Язык устного народного творчества в пространственном аспекте практически не изучался и по причине отсутствия эффективной и надежной технологии. Становлению фольклорной диалектологии препятствует неразработанность методологии выявления, идентификации и описания «фольклорных диалектов». Эффективные в рамках традиционной диалектологии и этнолингвистики методики, например, методику изоглосс, изопрагм и изодокс, практически невозможно применить к языку фольклора. Здесь необходим иной инструментарий, выработке которого мешает нерешённость фундаментальных вопросов территориальной дифференцированности языка важнейших жанров русского фольклора.
Предварительным итогом фольклорно-диалектологических разысканий стала коллективная монография «Проблемы фольклорной диалектологии» [Бобунова 2003]. В работе подчёркивается, что подход курских лингвофольклористов к изучению языка фольклора в территориальном аспекте отличается от традиционного, поскольку рассматривается не соотношение лексики фольклорных и диалектных текстов на одной территории, а соотношение лексики фольклорных текстов, зафиксированных на разных территориях.
Мы различаем микро– и макрогеографию языка фольклора. Микрогеография предполагает сравнение былин местностей, сопряжённых в рамках единой территории, например, онежских былин. Сюда же мы относим сопоставление языка былин разных регионов Русского Севера, например, онежских, архангельских или печорских эпических песен. Результат микрогеографии – обнаружение фольклорных «говоров» и «диалектов». Макрогеография предполагает сопоставление фольклора отдалённых друг от друга регионов, например, Русского Севера, Сибири, а также Поволжья. Результат – установление фольклорных «наречий».

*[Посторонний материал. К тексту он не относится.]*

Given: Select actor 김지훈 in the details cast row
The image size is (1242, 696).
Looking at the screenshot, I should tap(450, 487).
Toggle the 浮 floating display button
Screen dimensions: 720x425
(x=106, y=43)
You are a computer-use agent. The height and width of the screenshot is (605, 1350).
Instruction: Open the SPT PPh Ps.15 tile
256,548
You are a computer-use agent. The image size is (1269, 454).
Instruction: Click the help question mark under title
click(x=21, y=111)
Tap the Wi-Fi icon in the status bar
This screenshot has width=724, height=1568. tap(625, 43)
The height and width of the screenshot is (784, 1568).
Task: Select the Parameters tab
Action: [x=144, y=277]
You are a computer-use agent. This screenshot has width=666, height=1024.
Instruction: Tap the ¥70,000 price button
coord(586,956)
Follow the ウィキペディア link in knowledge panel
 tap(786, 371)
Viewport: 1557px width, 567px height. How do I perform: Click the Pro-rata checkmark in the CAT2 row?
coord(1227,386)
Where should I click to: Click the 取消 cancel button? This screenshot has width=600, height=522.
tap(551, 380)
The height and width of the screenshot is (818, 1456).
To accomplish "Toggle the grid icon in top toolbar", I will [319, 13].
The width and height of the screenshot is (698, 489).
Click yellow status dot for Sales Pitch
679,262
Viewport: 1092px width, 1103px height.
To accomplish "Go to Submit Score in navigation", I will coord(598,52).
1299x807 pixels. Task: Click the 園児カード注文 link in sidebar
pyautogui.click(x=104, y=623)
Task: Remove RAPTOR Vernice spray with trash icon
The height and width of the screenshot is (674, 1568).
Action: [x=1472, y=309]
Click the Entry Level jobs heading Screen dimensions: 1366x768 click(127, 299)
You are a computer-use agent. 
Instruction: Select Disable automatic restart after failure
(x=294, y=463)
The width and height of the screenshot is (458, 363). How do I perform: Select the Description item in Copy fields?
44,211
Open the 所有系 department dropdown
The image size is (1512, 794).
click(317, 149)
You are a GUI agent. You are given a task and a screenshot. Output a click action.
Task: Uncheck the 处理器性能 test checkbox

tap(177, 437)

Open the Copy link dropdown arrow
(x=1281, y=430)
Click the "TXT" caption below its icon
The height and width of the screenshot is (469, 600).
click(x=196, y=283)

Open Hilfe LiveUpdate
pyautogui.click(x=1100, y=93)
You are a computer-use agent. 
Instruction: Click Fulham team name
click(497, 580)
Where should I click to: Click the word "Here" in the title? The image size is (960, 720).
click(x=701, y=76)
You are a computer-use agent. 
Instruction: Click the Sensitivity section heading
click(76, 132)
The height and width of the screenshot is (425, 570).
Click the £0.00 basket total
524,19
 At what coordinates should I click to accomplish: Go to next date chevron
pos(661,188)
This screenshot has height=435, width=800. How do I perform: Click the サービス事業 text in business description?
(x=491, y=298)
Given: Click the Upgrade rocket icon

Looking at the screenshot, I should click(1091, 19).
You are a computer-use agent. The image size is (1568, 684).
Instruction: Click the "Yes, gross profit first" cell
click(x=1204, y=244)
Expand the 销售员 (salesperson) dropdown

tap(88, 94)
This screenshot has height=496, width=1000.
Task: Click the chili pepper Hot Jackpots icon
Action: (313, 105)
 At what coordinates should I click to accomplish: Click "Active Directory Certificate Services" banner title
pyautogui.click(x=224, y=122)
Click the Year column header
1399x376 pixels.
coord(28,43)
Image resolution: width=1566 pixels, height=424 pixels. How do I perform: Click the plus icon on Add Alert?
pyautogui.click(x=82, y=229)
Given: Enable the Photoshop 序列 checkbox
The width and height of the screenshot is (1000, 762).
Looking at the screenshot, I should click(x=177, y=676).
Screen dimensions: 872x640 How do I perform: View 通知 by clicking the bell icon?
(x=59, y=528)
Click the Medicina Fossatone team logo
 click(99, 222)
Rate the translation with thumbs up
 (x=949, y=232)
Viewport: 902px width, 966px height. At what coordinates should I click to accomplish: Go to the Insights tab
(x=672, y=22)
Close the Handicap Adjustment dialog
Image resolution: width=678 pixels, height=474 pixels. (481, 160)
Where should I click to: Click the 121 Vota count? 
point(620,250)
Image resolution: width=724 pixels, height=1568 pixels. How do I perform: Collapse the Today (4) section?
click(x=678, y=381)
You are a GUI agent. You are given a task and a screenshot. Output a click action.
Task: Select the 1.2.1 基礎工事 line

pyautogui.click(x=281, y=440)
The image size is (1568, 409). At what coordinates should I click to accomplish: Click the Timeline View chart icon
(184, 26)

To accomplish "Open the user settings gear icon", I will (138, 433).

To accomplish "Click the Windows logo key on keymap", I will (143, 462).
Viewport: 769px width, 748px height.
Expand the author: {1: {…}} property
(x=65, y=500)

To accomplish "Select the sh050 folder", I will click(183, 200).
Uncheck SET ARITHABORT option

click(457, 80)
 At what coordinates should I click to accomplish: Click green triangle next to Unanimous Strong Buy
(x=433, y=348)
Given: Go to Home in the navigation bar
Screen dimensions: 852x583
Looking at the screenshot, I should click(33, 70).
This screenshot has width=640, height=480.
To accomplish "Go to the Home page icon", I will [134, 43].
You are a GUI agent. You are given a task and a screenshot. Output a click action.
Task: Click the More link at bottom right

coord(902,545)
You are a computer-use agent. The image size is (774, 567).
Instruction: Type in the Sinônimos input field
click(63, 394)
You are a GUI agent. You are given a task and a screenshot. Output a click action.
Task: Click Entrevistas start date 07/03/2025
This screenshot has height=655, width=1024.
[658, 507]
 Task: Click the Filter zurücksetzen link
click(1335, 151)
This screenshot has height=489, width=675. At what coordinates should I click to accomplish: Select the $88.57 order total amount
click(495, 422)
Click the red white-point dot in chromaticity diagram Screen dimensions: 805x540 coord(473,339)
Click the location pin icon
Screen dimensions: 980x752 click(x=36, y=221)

Методику выявления региональных различий в языке фольклора (макрогеография) отрабатывали на материале двух собраний былин, бытовавших на Русском Севере и в Сибири. Это «Онежские былины», записанные А.Ф. Гильфердингом летом 1871 года (В 3 т. 2-е изд. СПб., 1894–1900) и «Русская эпическая поэзия Сибири и Дальнего Востока» (Новосибирск, 1991). Сопоставив сто самых частотных слов онежских и сибирских былин, выяснили, что 66 лексем каждого из двух списков – доминанты, в 32 (сибирских – 33) случаях доминанты одного списка в другом корпусе текстов таковыми не являются, но наличествуют в словнике. Онежская лексема стольнокиевский (578 с/у) в сибирских былинах не зафиксирована.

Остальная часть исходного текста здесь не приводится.